To do it correctly, .bss costs you instructions and execution time of those instructions including the separate memory bus cycle(s). But there should be linker script and bootstrap there code no matter what for .bss. Likewise for .data but unless rom/flash based it is likely that the source and destination for .data is the same the copy happened in the loader (operating system copying the binary from rom/flash/disk to memory) and doesn't need an additional copy unless you force it in the linker script.
Well based on comments in other questions "correctly" lets say based on assumptions, the .data items need to show up as defined in the compiled code, what you find for .bss has historically been toolchain specific, what the spec says I would have to look up and what version for what toolchain you might end up using as despite popular belief not all toolchains that are in use today are in constant maintenance to comply with the standard that is in place this second. Some folks have the luxury of limiting their projects to those that have up to date tools, many don't.
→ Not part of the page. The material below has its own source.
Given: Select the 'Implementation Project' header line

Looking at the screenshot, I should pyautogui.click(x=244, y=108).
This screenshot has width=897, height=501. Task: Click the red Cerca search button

The shortcuts shown here are similar to hand tuned assembly vs just taking what the compiler provides, you are on your own and it can be risky if you are not careful, but you can get a decent performance gain on boot doing something like that, if that is something desired/required for your project. Would not use anything like that for non-specialized work.
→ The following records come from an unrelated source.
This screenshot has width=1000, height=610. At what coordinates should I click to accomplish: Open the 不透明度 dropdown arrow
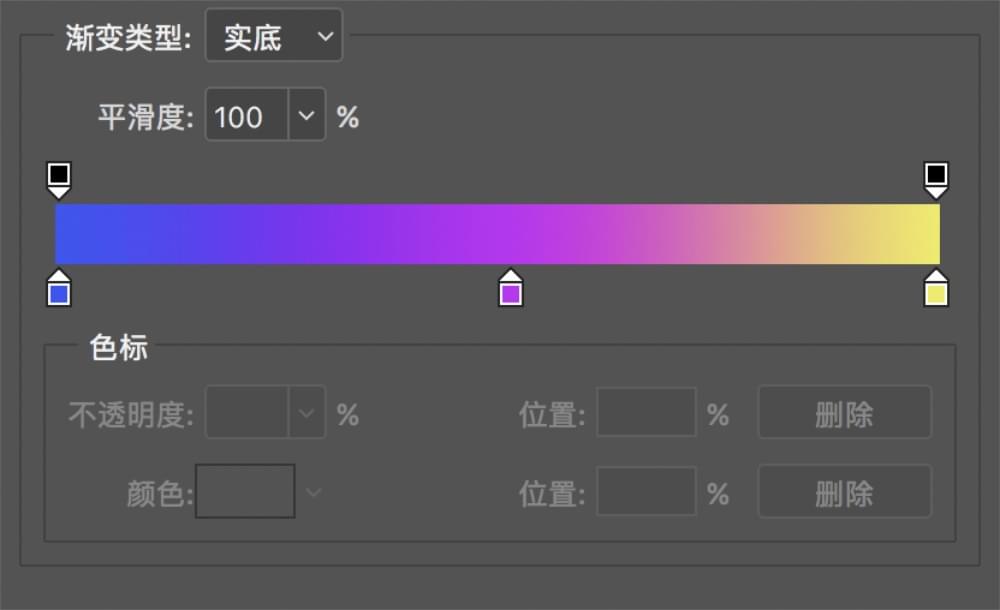click(307, 413)
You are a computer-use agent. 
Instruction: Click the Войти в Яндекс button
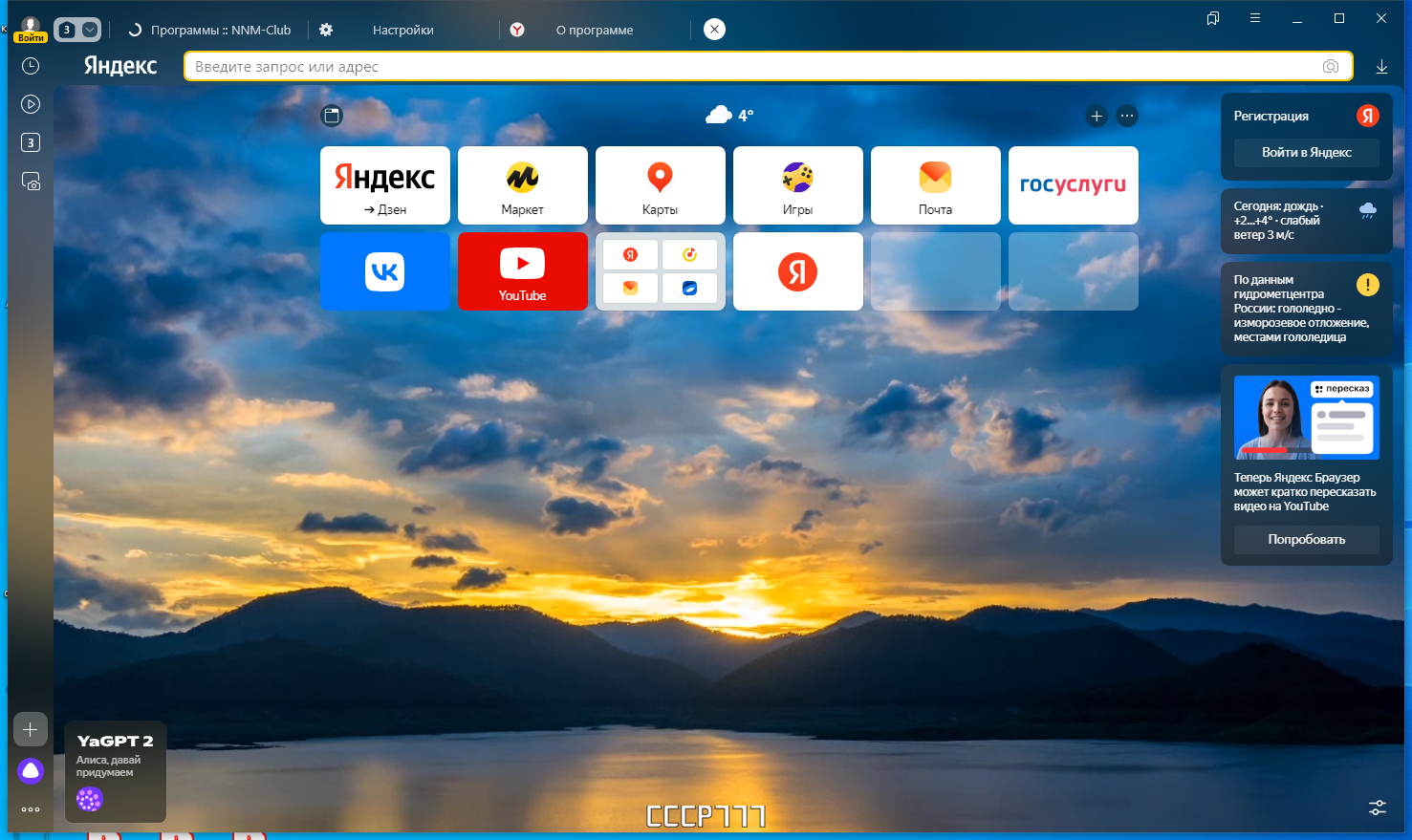pyautogui.click(x=1306, y=153)
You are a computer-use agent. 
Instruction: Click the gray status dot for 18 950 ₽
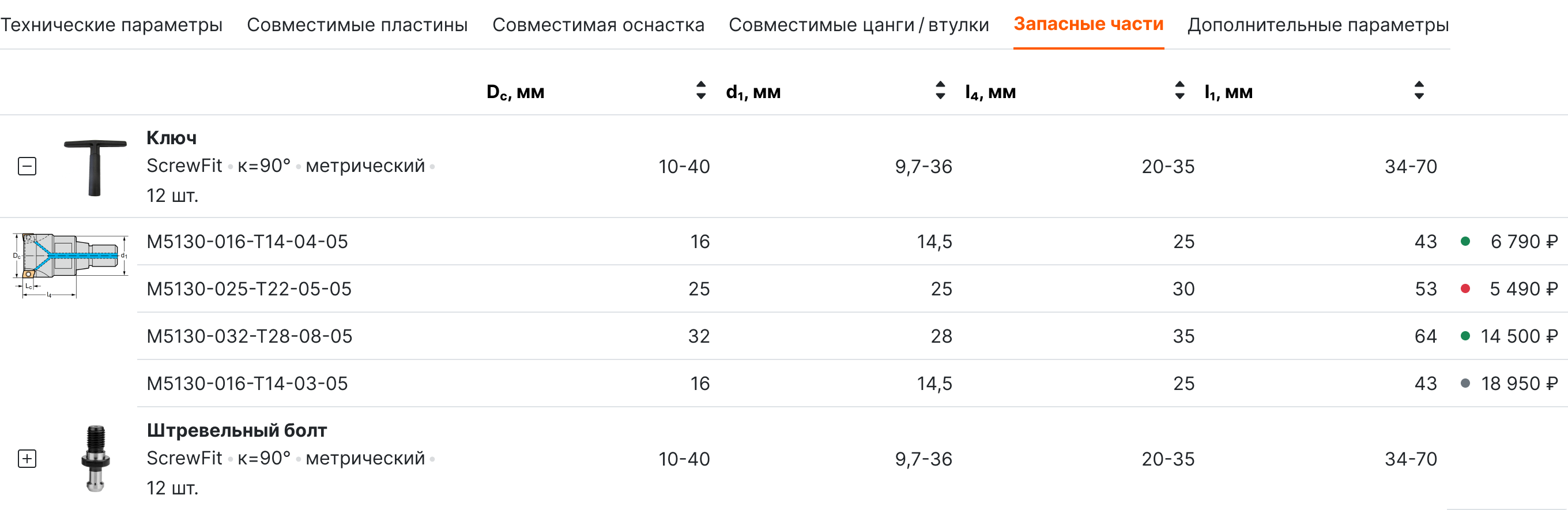pyautogui.click(x=1465, y=383)
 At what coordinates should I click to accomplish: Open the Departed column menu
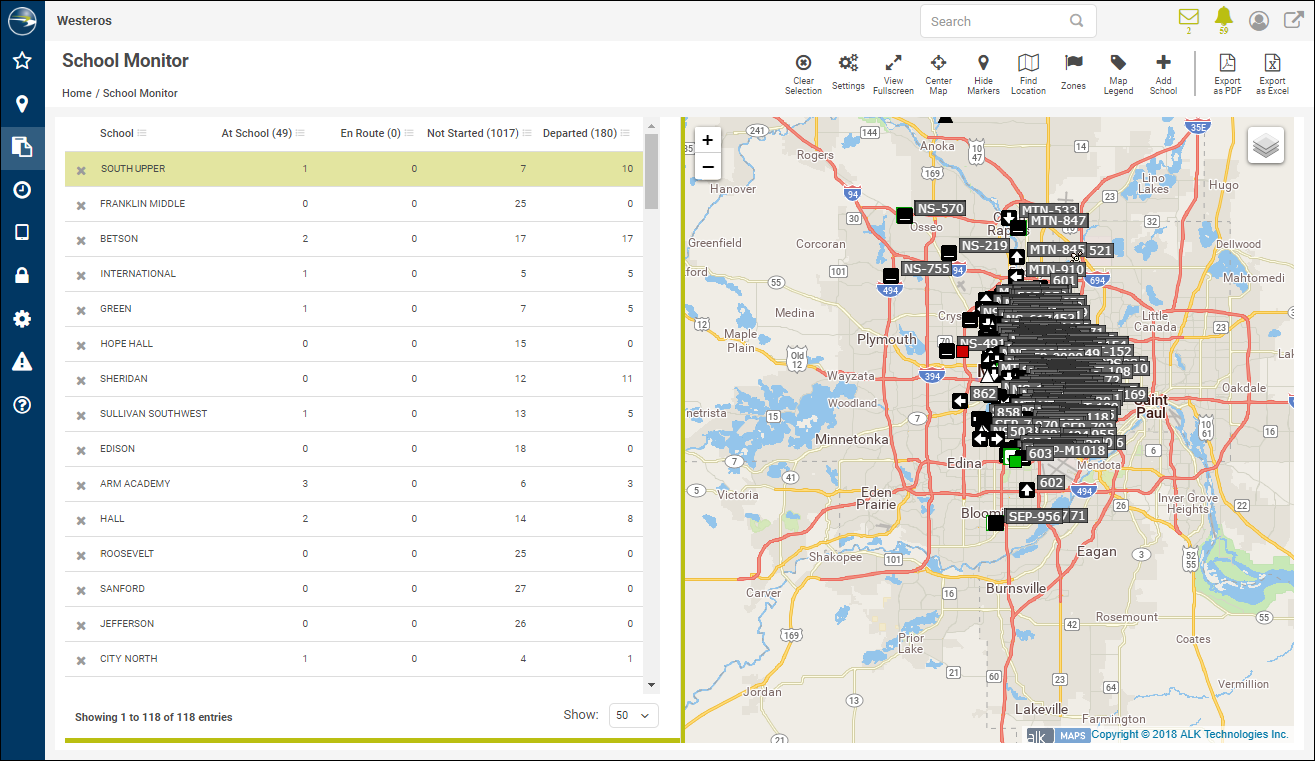(625, 133)
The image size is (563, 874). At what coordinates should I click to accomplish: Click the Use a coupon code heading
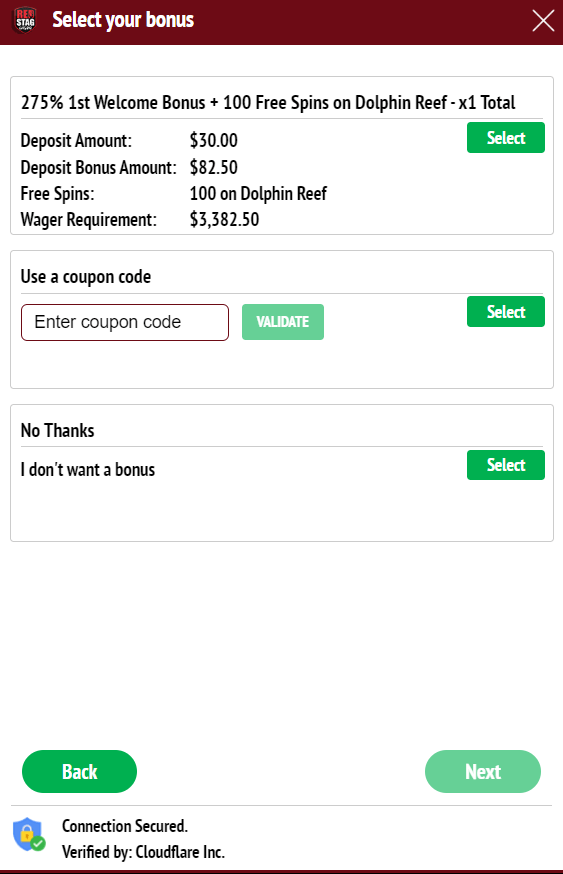(x=86, y=276)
Also note you are well into the don't use global variables religious debate with this discussion as well. If you don't use globals then you still deal with local globals as I call them, or in other words local static variables which fall into this category.
unsigned int more_fun ( unsigned int, unsigned int );
void fun ( unsigned int x )
{
static int ba;
static int da=0x12345678;
ba+=x;
da=more_fun(ba,da);
}
int main ( void )
{
return(0);
}
0000800c <fun>:
800c: e59f2028 ldr r2, [pc, #40] ; 803c <fun+0x30>
8010: e5923000 ldr r3, [r2]
8014: e92d4010 push {r4, lr}
8018: e59f4020 ldr r4, [pc, #32] ; 8040 <fun+0x34>
801c: e0803003 add r3, r0, r3
8020: e5941000 ldr r1, [r4]
8024: e1a00003 mov r0, r3
8028: e5823000 str r3, [r2]
802c: ebfffff6 bl 800c <fun>
8030: e5840000 str r0, [r4]
8034: e8bd4010 pop {r4, lr}
8038: e12fff1e bx lr
803c: 0000804c andeq r8, r0, r12, asr #32
8040: 00008050 andeq r8, r0, r0, asr r0
00008044 <main>:
8044: e3a00000 mov r0, #0
8048: e12fff1e bx lr
Disassembly of section .bss:
0000804c <ba.3666>:
804c: 00000000 andeq r0, r0, r0
Disassembly of section .data:
00008050 <da.3667>:
8050: 12345678 eorsne r5, r4, #120, 12 ; 0x7800000
Being local static or local globals they still land in .data or .bss.